Schriftliche Aufgabe:
Wie viel Prozent der Stimmen erhielt die PPI laut dem Lesetext im Jahr 1994?

Lesetext:
——

Es gibt auch Fälle eines erzwungenen Wechsels des Wahlverhaltens einzelner Wähler. Diejenigen, die in der Weimarer Republik die NSDAP gewählt hatten, konnten in den deutschen Ländern nach 1945 und in der Bundesrepublik Deutschland ab 1949 diese Partei nicht mehr wählen; die Wahl der Nachfolgeorganisation SRP war nach deren Verbot am 4. Mai 1951 ebenfalls nicht mehr möglich. Auch die KPD war nach deren Verbot am 17. August 1956 in der BRD nicht mehr wählbar. In Italien änderte die Partei Democrazia Cristiana 1994 zwar ihren Namen in Partito Populare Italiano, so dass PPI-Wähler, die 1992 die DC gewählt hatten, nicht als Wechselwähler gezählt wurden. Nach dem Absturz des Anteils an den Wählerstimmen für die DC bei Parlamentswahlen von 48,5 Prozent (1948) auf 29,6 Prozent (1992) erhielt die PPI 1994 11,1 Prozent der Stimmen. Danach zerfiel die DC/PPI in mehrere einzelne Parteien. Alle Wähler der Nachfolgeparteien der DC/PPI unmittelbar nach 1994 gelten als Wechselwähler.

Bedeutung als Zielgruppe von Wahlkämpfern

Die Wechselwähler spielen für die Wahlwerbung der großen Parteien eine besondere Rolle, weil sie als wahlentscheidend gelten.

Hauptsächlich richtet sich die Wahlwerbung gezielt an diejenigen Wahlberechtigten, die (erstmals) die umworbene Partei wählen sollen. Das betrifft nicht nur Wechselwähler im engeren Wortsinn, sondern auch ehemalige Nichtwähler und potenzielle Erstwähler. Die bislang „großen“ Parteien, die (ehemaligen) Volksparteien, sprechen vor allem in der politischen Mitte verortete Wahlberechtigte an.

——

Vorliegende Datensätze:
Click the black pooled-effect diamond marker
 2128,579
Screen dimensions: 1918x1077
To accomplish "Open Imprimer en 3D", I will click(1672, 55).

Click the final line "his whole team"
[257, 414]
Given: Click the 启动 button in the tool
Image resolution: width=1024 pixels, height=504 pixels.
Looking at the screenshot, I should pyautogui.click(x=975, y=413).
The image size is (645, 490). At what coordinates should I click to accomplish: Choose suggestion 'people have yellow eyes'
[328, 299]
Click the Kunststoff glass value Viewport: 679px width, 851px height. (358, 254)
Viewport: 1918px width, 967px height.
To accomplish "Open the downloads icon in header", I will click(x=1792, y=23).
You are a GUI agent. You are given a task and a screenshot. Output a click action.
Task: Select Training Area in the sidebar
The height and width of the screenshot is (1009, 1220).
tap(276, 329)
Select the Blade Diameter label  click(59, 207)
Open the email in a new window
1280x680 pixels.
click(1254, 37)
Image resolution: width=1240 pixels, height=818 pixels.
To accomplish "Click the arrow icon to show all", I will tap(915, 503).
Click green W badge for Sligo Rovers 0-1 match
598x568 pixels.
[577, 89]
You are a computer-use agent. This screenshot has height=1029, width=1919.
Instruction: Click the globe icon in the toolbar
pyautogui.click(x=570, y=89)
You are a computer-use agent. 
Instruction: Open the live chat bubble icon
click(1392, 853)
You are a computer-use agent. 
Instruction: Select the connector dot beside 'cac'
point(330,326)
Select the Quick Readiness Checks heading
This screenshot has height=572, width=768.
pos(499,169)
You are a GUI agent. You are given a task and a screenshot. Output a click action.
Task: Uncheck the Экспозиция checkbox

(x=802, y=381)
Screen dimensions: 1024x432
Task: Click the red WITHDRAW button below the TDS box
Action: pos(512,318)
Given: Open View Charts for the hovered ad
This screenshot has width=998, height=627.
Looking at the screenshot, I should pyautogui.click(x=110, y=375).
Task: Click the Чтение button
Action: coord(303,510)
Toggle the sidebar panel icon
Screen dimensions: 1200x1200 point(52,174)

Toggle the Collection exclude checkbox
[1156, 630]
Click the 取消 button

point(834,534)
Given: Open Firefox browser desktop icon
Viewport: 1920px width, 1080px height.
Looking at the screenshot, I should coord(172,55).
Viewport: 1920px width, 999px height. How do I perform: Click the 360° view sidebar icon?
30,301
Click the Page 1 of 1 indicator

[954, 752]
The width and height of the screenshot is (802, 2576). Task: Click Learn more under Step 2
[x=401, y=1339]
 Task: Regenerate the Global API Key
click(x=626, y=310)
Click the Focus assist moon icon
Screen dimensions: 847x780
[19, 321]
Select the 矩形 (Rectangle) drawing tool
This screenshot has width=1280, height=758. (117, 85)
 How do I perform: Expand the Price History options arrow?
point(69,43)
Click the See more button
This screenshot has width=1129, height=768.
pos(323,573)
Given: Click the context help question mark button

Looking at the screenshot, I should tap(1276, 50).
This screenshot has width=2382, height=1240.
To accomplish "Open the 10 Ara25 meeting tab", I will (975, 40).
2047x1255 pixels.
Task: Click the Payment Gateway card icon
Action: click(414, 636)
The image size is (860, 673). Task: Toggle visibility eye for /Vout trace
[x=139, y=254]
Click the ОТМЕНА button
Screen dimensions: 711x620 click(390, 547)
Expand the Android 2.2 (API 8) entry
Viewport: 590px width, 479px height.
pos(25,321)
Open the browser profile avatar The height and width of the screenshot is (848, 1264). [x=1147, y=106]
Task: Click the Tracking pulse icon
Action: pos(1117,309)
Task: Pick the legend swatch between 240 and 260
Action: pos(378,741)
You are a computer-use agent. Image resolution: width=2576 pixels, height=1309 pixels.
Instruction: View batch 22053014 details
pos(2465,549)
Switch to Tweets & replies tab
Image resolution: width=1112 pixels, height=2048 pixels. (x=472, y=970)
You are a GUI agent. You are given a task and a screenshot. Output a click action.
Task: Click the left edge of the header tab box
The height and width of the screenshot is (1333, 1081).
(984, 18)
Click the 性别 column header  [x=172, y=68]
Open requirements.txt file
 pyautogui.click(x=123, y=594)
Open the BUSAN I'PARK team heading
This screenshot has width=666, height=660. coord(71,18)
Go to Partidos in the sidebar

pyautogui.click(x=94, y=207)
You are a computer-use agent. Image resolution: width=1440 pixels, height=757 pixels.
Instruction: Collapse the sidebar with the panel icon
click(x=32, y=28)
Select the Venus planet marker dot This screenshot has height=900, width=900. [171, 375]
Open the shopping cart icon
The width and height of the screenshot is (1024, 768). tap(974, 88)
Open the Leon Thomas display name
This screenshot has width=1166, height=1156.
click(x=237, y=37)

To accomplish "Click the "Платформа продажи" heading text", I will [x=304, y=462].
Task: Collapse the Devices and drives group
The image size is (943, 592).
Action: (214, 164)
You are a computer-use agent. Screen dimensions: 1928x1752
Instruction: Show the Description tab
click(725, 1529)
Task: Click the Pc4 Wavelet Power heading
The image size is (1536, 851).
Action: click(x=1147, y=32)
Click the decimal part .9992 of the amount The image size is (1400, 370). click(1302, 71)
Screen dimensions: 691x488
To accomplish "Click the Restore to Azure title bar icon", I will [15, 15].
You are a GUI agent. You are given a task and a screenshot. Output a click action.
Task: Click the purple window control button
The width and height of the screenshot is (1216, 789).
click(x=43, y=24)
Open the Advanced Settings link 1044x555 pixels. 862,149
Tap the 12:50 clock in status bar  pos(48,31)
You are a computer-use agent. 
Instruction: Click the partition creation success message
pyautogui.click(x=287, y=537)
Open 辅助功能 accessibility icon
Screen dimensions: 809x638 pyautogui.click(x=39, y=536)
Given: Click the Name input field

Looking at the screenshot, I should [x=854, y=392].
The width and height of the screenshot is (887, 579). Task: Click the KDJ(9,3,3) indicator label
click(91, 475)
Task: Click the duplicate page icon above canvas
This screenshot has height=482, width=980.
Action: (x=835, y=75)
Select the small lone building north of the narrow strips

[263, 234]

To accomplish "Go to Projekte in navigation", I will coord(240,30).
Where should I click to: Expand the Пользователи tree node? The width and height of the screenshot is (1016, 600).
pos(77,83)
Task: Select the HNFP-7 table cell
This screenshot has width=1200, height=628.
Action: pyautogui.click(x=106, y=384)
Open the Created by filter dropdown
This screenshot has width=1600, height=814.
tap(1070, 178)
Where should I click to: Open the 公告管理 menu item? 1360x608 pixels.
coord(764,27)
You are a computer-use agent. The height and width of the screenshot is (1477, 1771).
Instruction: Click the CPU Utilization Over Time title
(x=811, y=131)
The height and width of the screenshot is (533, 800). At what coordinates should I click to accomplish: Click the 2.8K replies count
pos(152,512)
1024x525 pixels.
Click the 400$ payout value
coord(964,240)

——

Endgültige Antwort:
Die PPI erhielt 1994 11,1 Prozent der Stimmen.